TASK OBJECTIVE:
The result should be an exact copy of the data, free of pictures.

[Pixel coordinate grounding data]
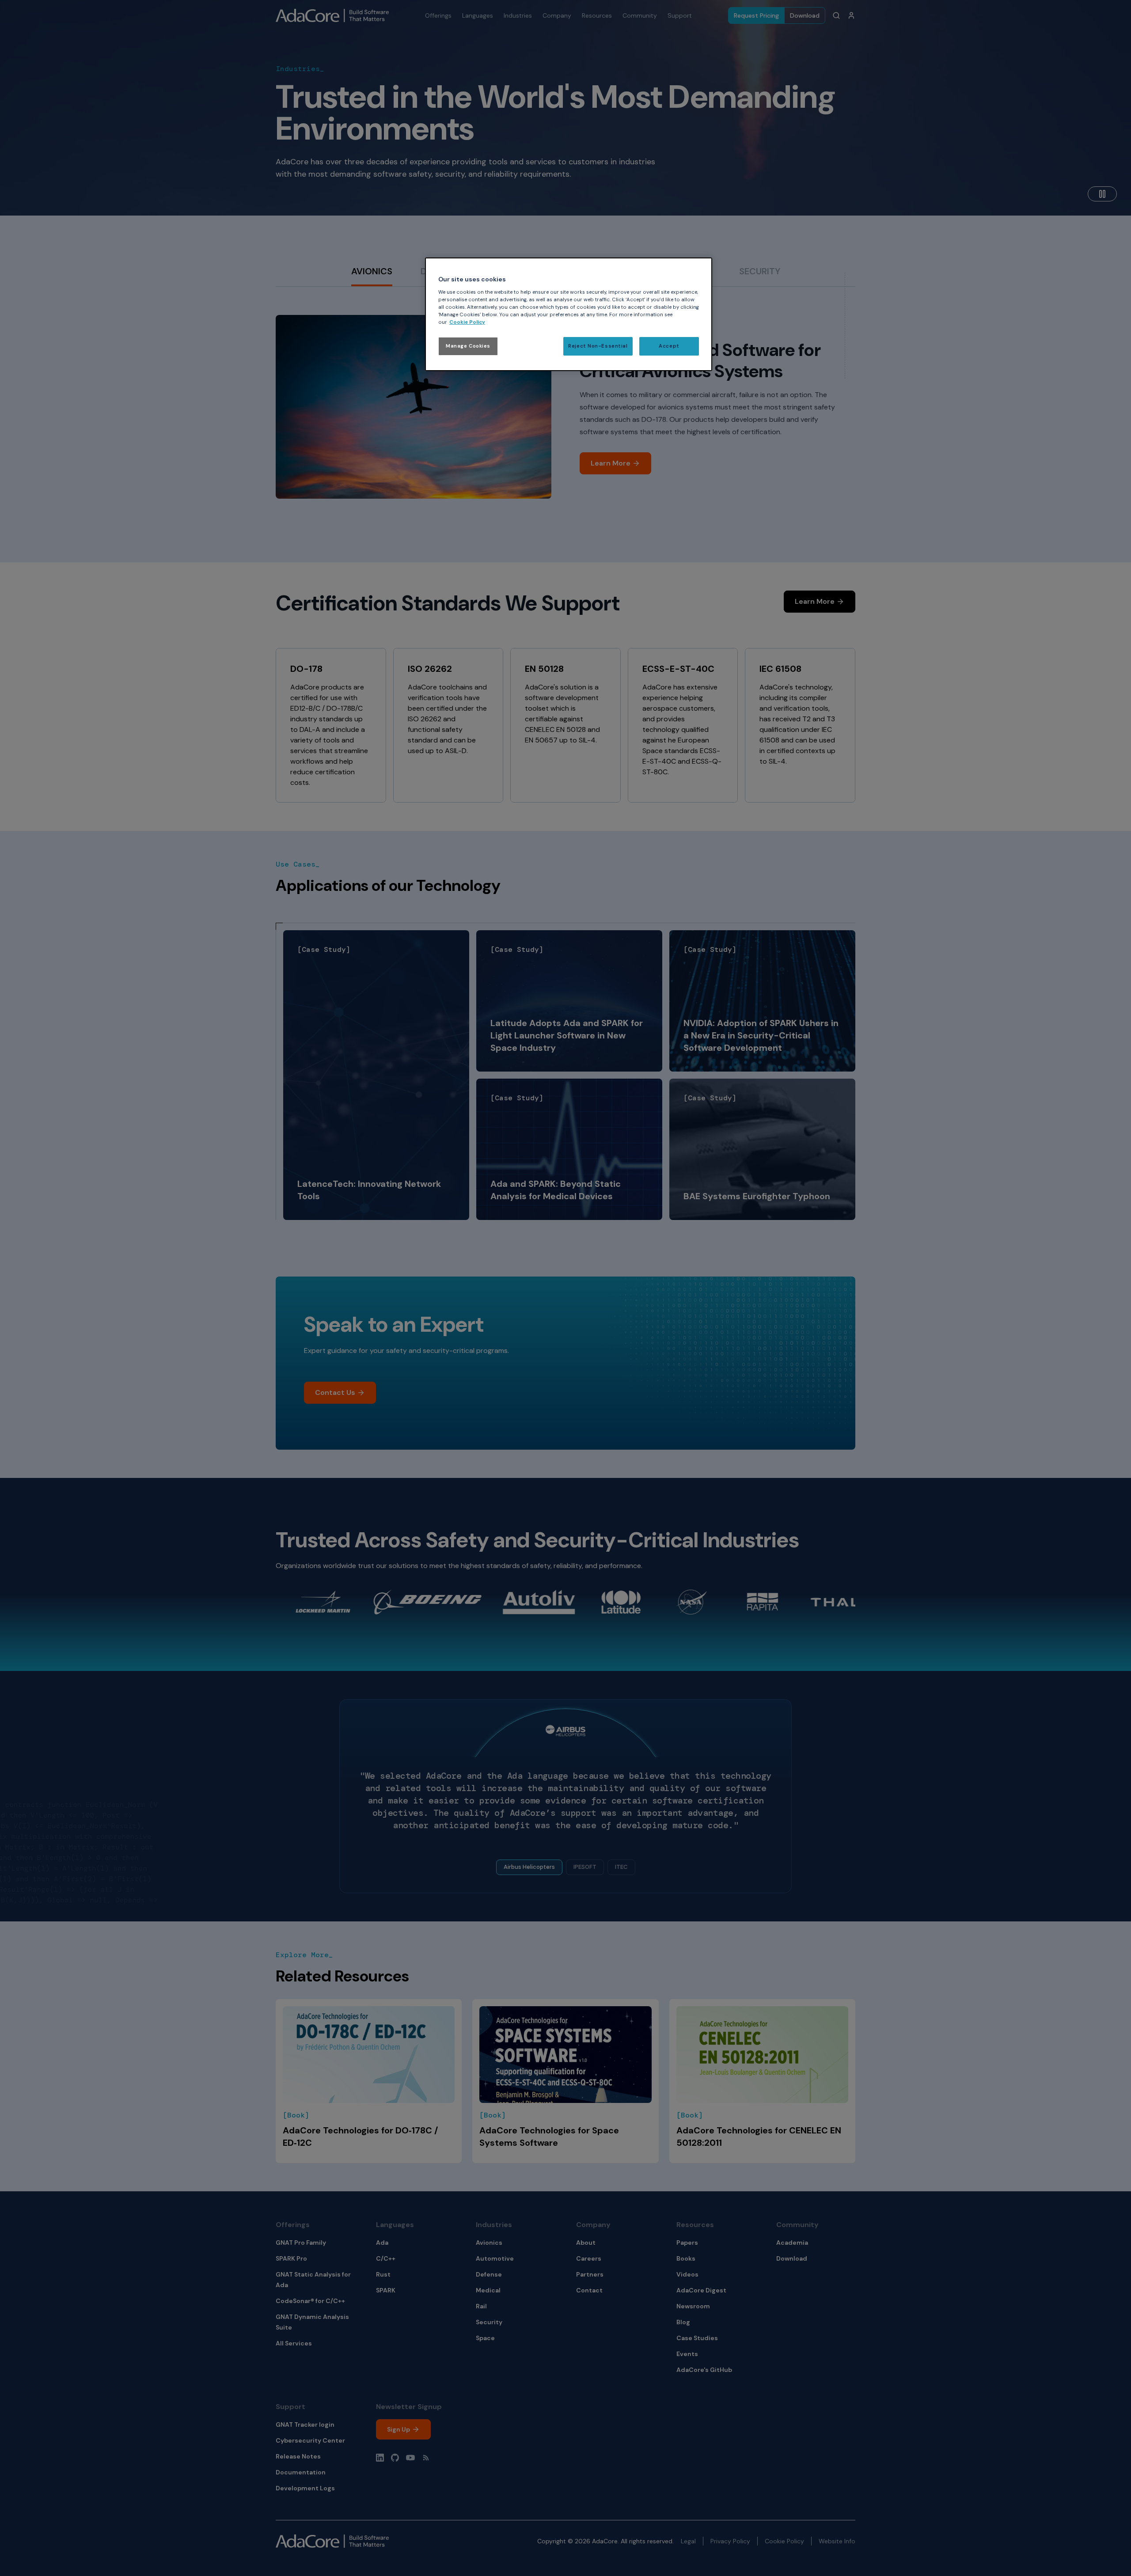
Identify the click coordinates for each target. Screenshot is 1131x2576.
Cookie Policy (467, 322)
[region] (568, 314)
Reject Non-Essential (597, 346)
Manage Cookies (468, 346)
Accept (669, 346)
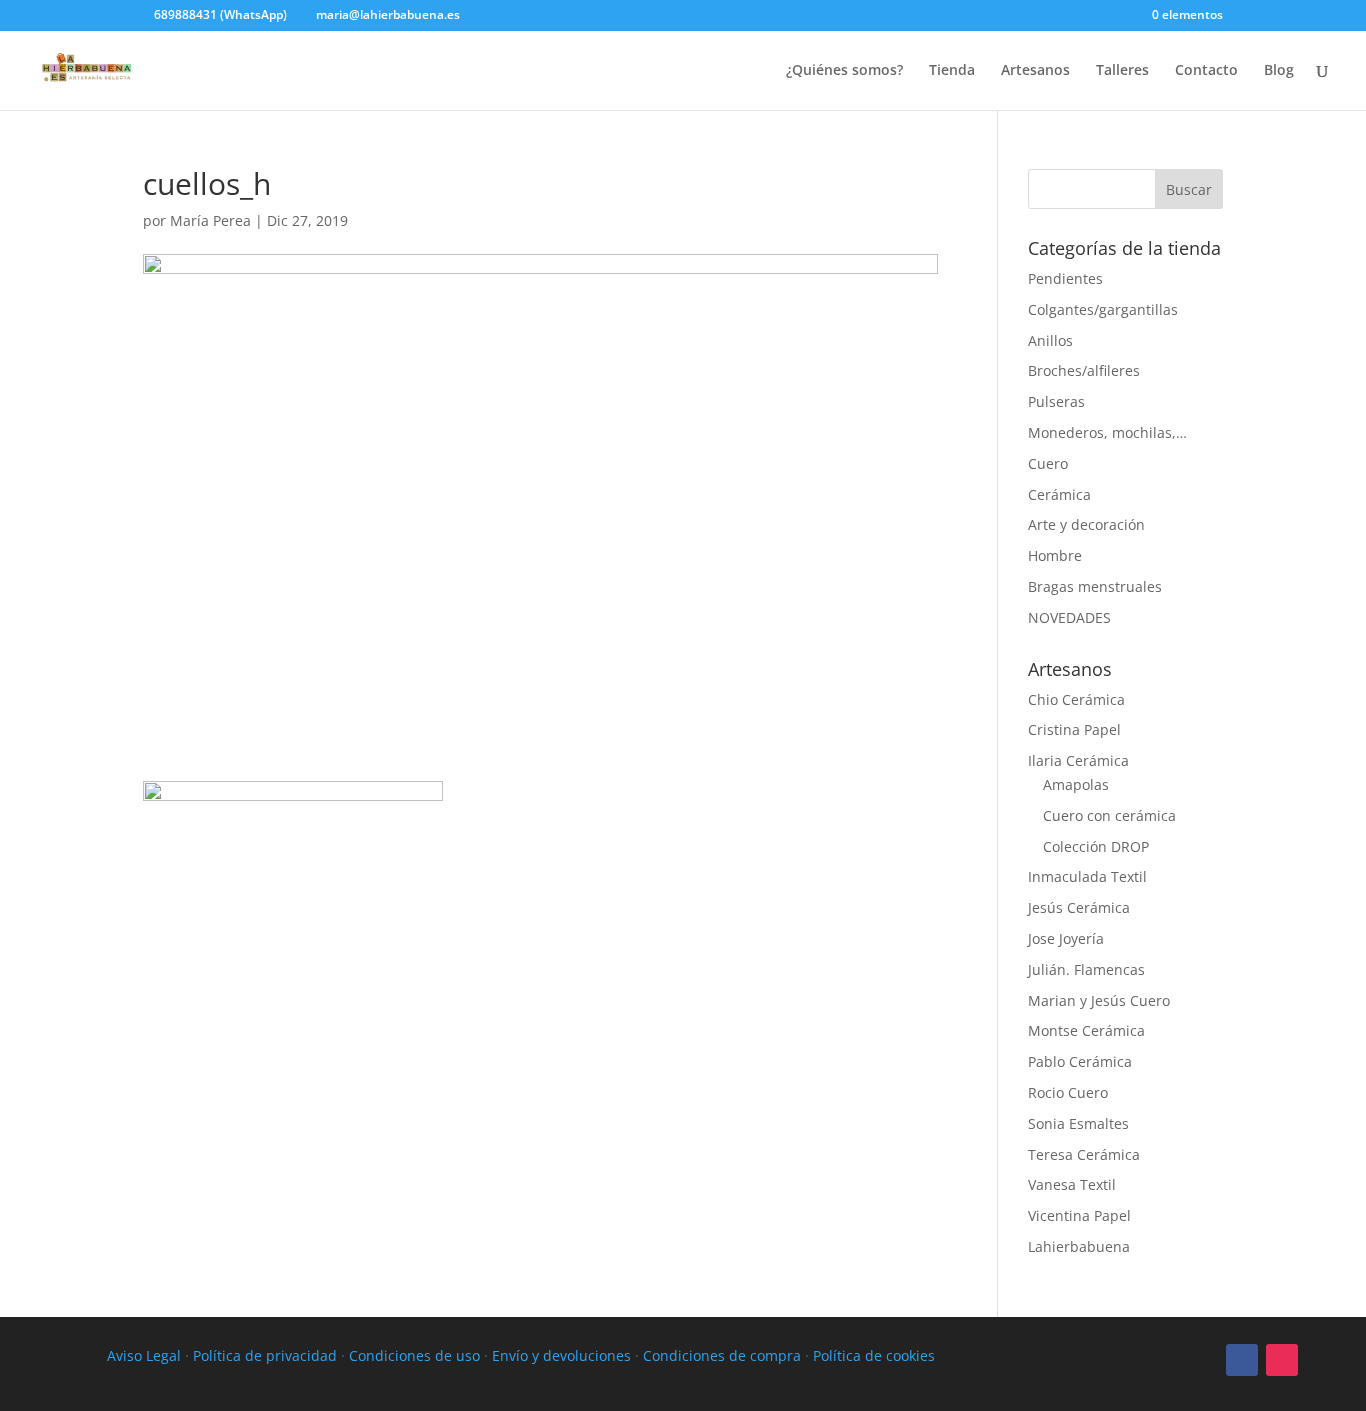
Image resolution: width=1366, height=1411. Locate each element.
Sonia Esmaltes (1078, 1123)
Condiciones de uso (414, 1355)
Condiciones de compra (722, 1355)
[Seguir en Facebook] (1242, 1360)
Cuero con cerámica (1109, 815)
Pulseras (1056, 401)
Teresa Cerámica (1084, 1154)
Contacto (1206, 71)
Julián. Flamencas (1086, 969)
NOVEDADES (1069, 617)
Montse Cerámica (1086, 1030)
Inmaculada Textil (1087, 876)
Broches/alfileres (1084, 370)
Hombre (1055, 555)
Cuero (1048, 463)
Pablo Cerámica (1080, 1061)
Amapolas (1076, 784)
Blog (1279, 71)
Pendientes (1065, 278)
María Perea (210, 220)
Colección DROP (1096, 846)
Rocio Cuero (1068, 1092)
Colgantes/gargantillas (1103, 309)
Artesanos (1035, 71)
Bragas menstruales (1095, 586)
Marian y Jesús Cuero (1099, 1000)
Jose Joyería (1066, 938)
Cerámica (1059, 494)
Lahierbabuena (1079, 1246)
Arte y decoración (1086, 524)
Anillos (1050, 340)
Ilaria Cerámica (1078, 760)
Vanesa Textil (1072, 1184)
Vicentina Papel (1079, 1215)
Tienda (952, 71)
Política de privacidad (265, 1355)
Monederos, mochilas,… (1107, 432)
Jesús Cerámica (1079, 907)
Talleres (1122, 71)
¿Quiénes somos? (844, 71)
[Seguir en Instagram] (1282, 1360)
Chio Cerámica (1076, 699)
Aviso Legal (144, 1355)
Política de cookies (874, 1355)
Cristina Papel (1074, 729)
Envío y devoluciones (561, 1355)
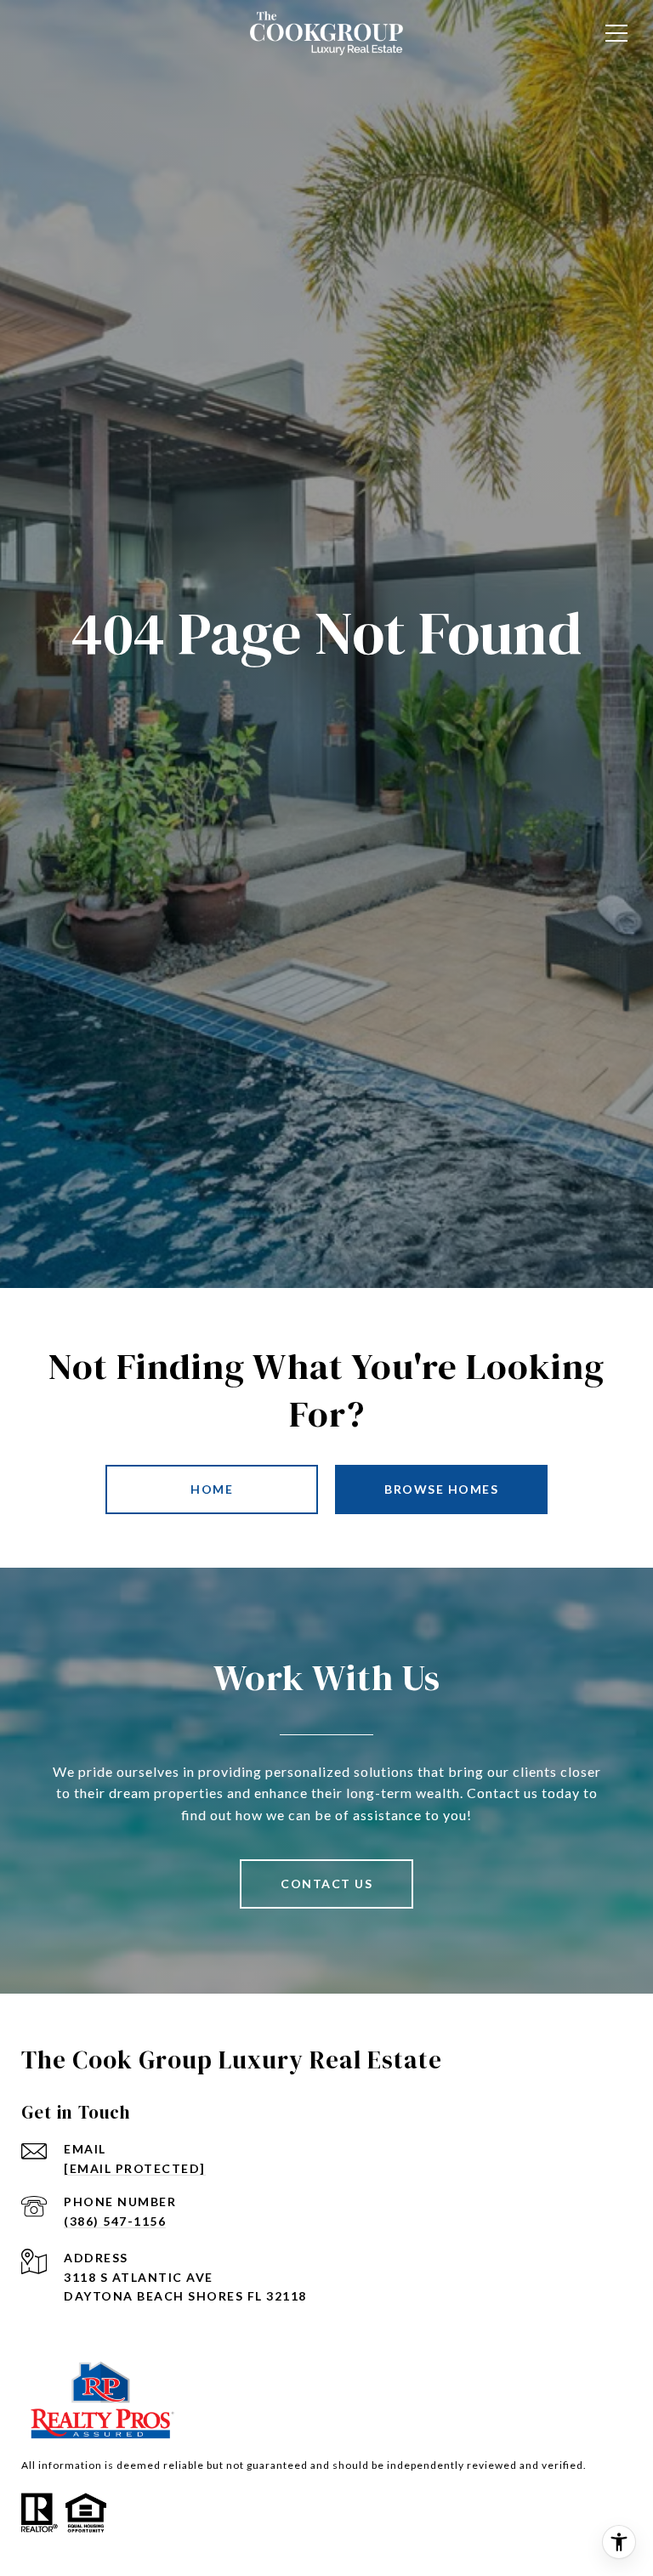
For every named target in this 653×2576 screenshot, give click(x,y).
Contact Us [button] (326, 1883)
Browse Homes (441, 1489)
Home (211, 1489)
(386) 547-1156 (115, 2221)
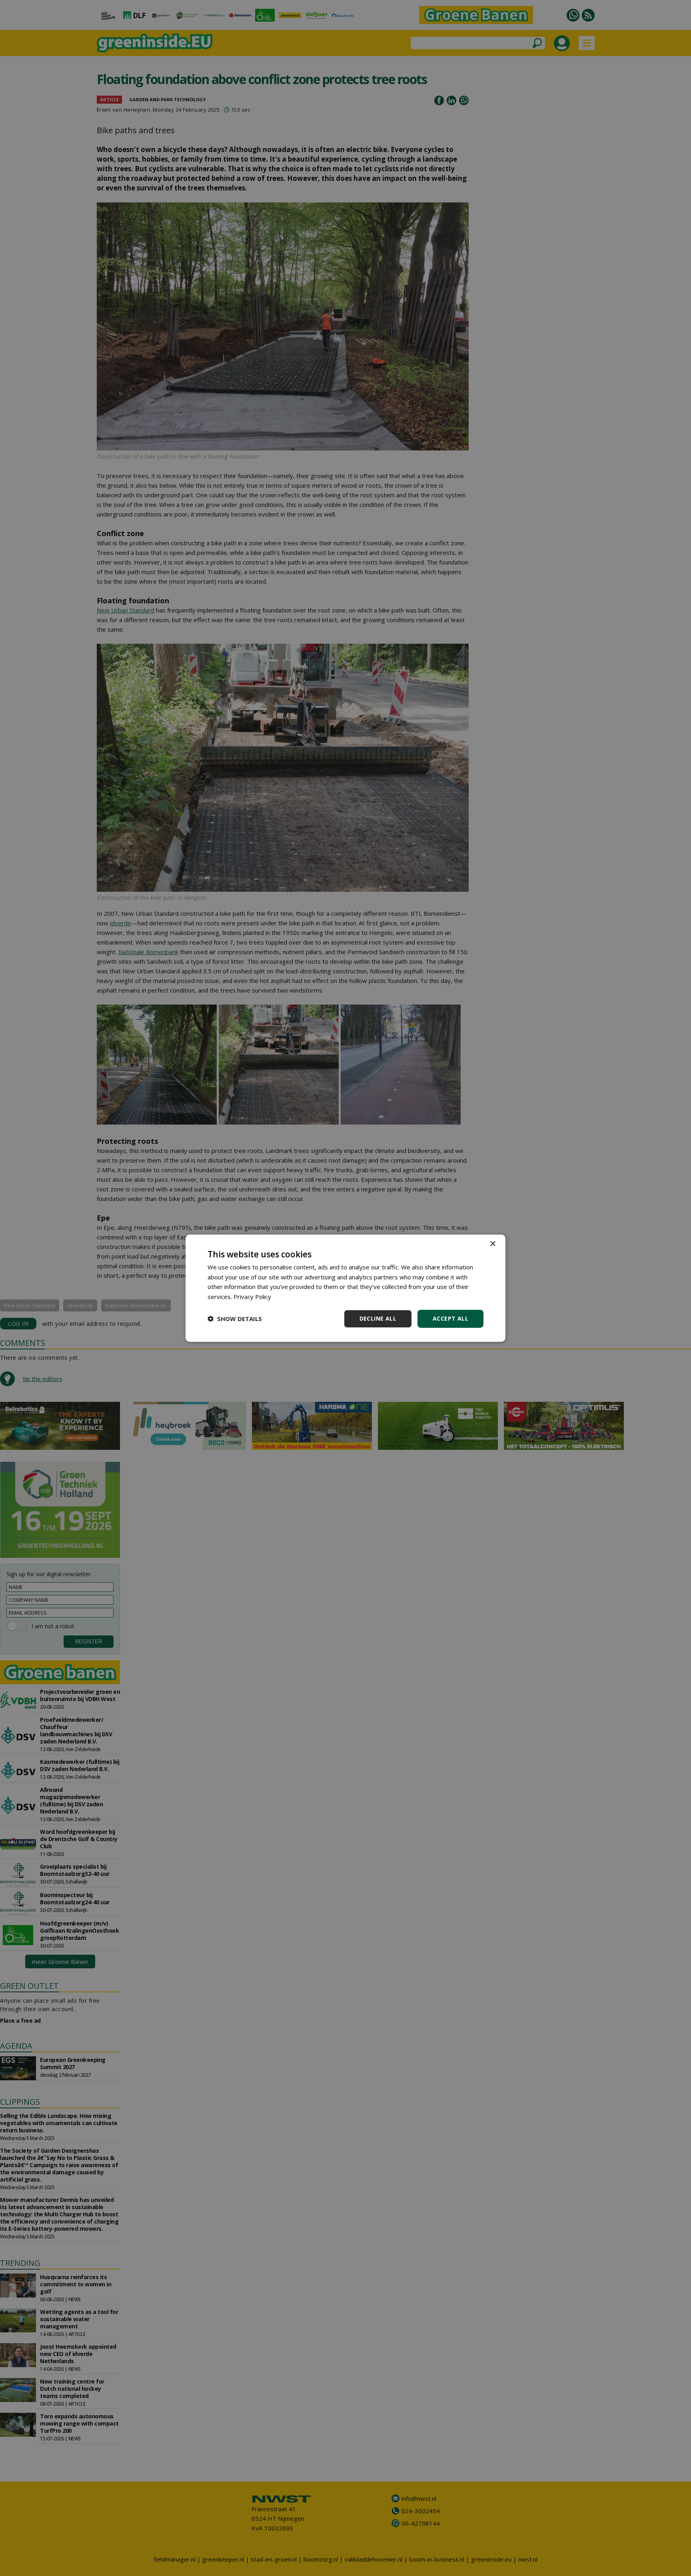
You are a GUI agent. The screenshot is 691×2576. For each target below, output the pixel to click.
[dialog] (345, 1287)
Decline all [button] (377, 1318)
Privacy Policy (252, 1297)
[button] (235, 1318)
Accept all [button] (450, 1318)
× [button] (492, 1244)
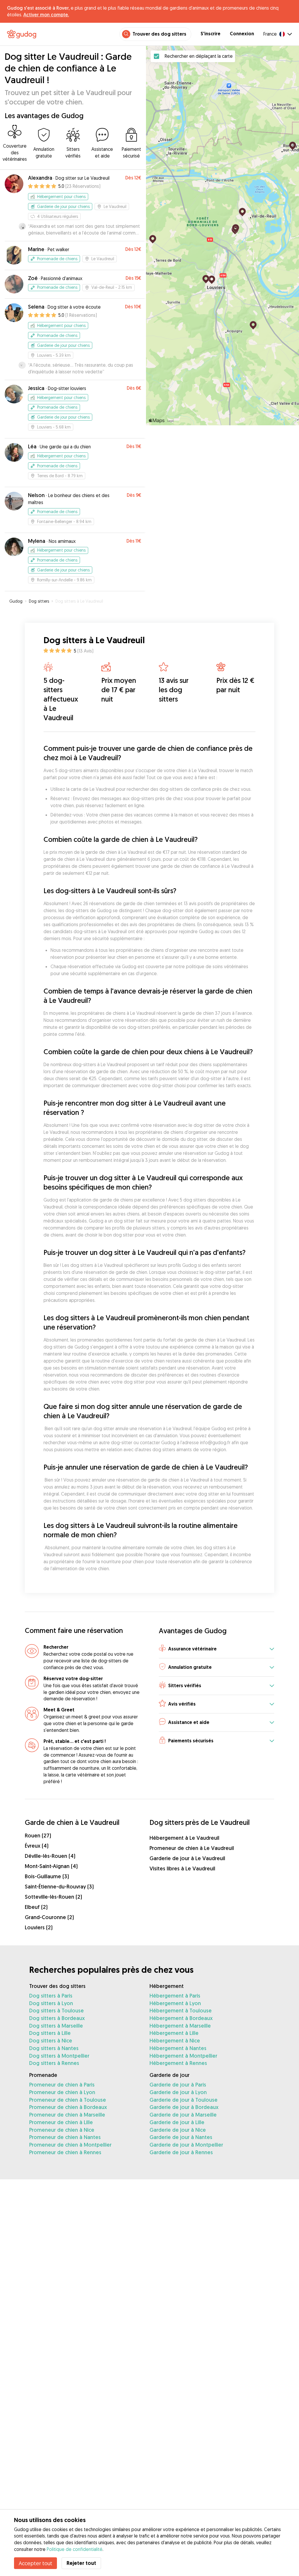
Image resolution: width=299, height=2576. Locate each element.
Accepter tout (35, 2563)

RESULT FOR THIS TASK:
Identify the click coordinates for each target. Screenshot is 1131x2576.
Cookie Policy (467, 322)
[region] (568, 314)
Reject Non-Essential (597, 346)
Manage Cookies (468, 346)
Accept (669, 346)
Image resolution: width=1366, height=1411. Locate each element.
Sonia Esmaltes (1078, 1123)
Condiciones de uso (414, 1355)
Condiciones de compra (722, 1355)
[Seguir en Facebook] (1242, 1360)
Cuero con cerámica (1109, 815)
Pulseras (1056, 401)
Teresa Cerámica (1084, 1154)
Contacto (1206, 71)
Julián. Flamencas (1086, 969)
NOVEDADES (1069, 617)
Montse Cerámica (1086, 1030)
Inmaculada Textil (1087, 876)
Broches/alfileres (1084, 370)
Hombre (1055, 555)
Cuero (1048, 463)
Pablo Cerámica (1080, 1061)
Amapolas (1076, 784)
Blog (1279, 71)
Pendientes (1065, 278)
María Perea (210, 220)
Colección DROP (1096, 846)
Rocio Cuero (1068, 1092)
Colgantes/gargantillas (1103, 309)
Artesanos (1035, 71)
Bragas menstruales (1095, 586)
Marian y Jesús Cuero (1099, 1000)
Jose Joyería (1066, 938)
Cerámica (1059, 494)
Lahierbabuena (1079, 1246)
Arte y decoración (1086, 524)
Anillos (1050, 340)
Ilaria Cerámica (1078, 760)
Vanesa Textil (1072, 1184)
Vicentina Papel (1079, 1215)
Tienda (952, 71)
Política de privacidad (265, 1355)
Monederos, mochilas,… (1107, 432)
Jesús Cerámica (1079, 907)
Talleres (1122, 71)
¿Quiénes somos? (844, 71)
[Seguir en Instagram] (1282, 1360)
Chio Cerámica (1076, 699)
Aviso Legal (144, 1355)
Política de cookies (874, 1355)
Cristina Papel (1074, 729)
Envío y devoluciones (561, 1355)
For every named target in this 653×2576 screenshot, give click(x,y).
Contact Us [button] (326, 1883)
Browse Homes (441, 1489)
Home (211, 1489)
(386) 547-1156 (115, 2221)
You are a GUI agent. The screenshot is 691×2576. For each target below, output the pixel to click.
[dialog] (345, 1287)
Decline all [button] (377, 1318)
Privacy Policy (252, 1297)
[button] (235, 1318)
Accept all [button] (450, 1318)
× [button] (492, 1244)
Image resolution: width=299, height=2576. Locate each element.
Accepter tout (35, 2563)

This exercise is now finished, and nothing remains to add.